How to pass a batch of entries to the model at the same time?
All the models that I know recieve a batch of data as an input and returns a batch of data as an output but when I try to pass multiple queries to the model at the same time it throws me an error.
Is there a way to make that?
Thanks.
Hi Rick,
Can you please share a code snippet demonstrating the error?
Thanks
I mean pass more than one question to the model at the same time like this:
# Function to construct the prompt using the new system prompt template
def get_prompt_with_template(message: str) -> str:
return SYSTEM_PROMPT_TEMPLATE.format(instruction=message)
# Function to handle the generation of the model's response using the constructed prompt
def generate_model_response(messages: list) -> list[str]:
prompt = list(map(lambda message: get_prompt_with_template(message), messages))
inputs = tokenizer(prompt, return_tensors='pt')
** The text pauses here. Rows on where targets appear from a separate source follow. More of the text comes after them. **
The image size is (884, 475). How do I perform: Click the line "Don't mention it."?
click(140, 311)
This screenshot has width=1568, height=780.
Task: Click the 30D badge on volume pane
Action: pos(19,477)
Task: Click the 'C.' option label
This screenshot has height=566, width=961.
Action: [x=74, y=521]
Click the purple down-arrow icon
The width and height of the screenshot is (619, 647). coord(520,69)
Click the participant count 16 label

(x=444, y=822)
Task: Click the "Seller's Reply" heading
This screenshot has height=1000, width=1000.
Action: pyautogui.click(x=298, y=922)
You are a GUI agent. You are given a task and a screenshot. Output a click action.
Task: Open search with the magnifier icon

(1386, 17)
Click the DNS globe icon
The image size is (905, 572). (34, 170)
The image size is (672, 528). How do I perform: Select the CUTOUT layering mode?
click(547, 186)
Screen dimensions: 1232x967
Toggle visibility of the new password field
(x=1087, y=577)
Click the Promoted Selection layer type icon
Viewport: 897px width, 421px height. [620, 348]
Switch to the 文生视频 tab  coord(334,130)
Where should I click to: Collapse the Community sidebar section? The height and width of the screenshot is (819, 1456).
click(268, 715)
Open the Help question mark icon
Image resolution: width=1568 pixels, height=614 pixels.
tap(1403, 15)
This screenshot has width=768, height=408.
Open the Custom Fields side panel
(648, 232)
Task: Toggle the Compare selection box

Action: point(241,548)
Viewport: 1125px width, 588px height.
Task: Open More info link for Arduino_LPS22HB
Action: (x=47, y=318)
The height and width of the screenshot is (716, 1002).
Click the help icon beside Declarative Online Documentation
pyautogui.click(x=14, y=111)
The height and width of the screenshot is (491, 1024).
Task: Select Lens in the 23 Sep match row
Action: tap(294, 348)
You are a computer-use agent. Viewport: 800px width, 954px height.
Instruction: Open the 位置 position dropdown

if torch.cuda.is_available(): # Ensure input tensors are on the GPU if model is on GPU
inputs = inputs.to('cuda')
output = model.generate(**inputs,
max_new_tokens=3000,
num_beams=5,
no_repeat_ngram_size=4,
early_stopping=True
)
return tokenizer.decode(output[0], skip_special_tokens=True)
messages= [
"How can I teach my toddler son to be more patient and not throw tantrums?",
"I have Bisquick flour, eggs, milk, butter. How can I make peanut butter pancakes?",
"How do I make french toast? Think through it step by step"
]
responses = generate_model_response(messages)
(The code before that comes from the `DeciLM-7B-Instruct.ipynb` colab notebook)
But that raises the following error
Is there any thing I can do to solve that problem? Like transform the input list into a PyTorch tensor or something like that?
Also, I noticed that the model took about 3 minutes to generate each response but the model didn't use all the available resources, is there a way to make the model use all the available resources (RAM, VRAM) to generate responses faster?
Thanks.
Hi,
You're getting this error because your batched input has variable lengths, you need a batch where all samples are the same length. The easiest way to do that is via padding. In addition, I modified the tokenizer code to do batched_decoding. The following code should work for you:
# Function to construct the prompt using the new system prompt template
def get_prompt_with_template(message: str) -> str:
return SYSTEM_PROMPT_TEMPLATE.format(instruction=message)
# Function to handle the generation of the model's response using the constructed prompt
def generate_model_response(messages: list) -> list[str]:
prompt = list(map(lambda message: get_prompt_with_template(message), messages))
inputs = tokenizer(prompt, return_tensors='pt', padding="longest")
if torch.cuda.is_available(): # Ensure input tensors are on the GPU if model is on GPU
inputs = inputs.to('cuda')
output = model.generate(**inputs,
max_new_tokens=500, # 3000 is probably too slow
num_beams=5,
no_repeat_ngram_size=4,
early_stopping=True
)
return tokenizer.batch_decode(output, skip_special_tokens=True)
messages= [
"How can I teach my toddler son to be more patient and not throw tantrums?",
"I have Bisquick flour, eggs, milk, butter. How can I make peanut butter pancakes?",
"How do I make french toast? Think through it step by step"
]
responses = generate_model_response(messages)
In terms of performance, there are many variables to this, for example, using beam search improves model output but slows down inference speed.
We recommend using our runtime Infery-LLM for the best performance for our LLMs. Here's a link to try it out yourself: https://console.deci.ai/infery-llm-demo
Let us know if you need anything else :)
Hi,
Now it works correctly. Thank you very much!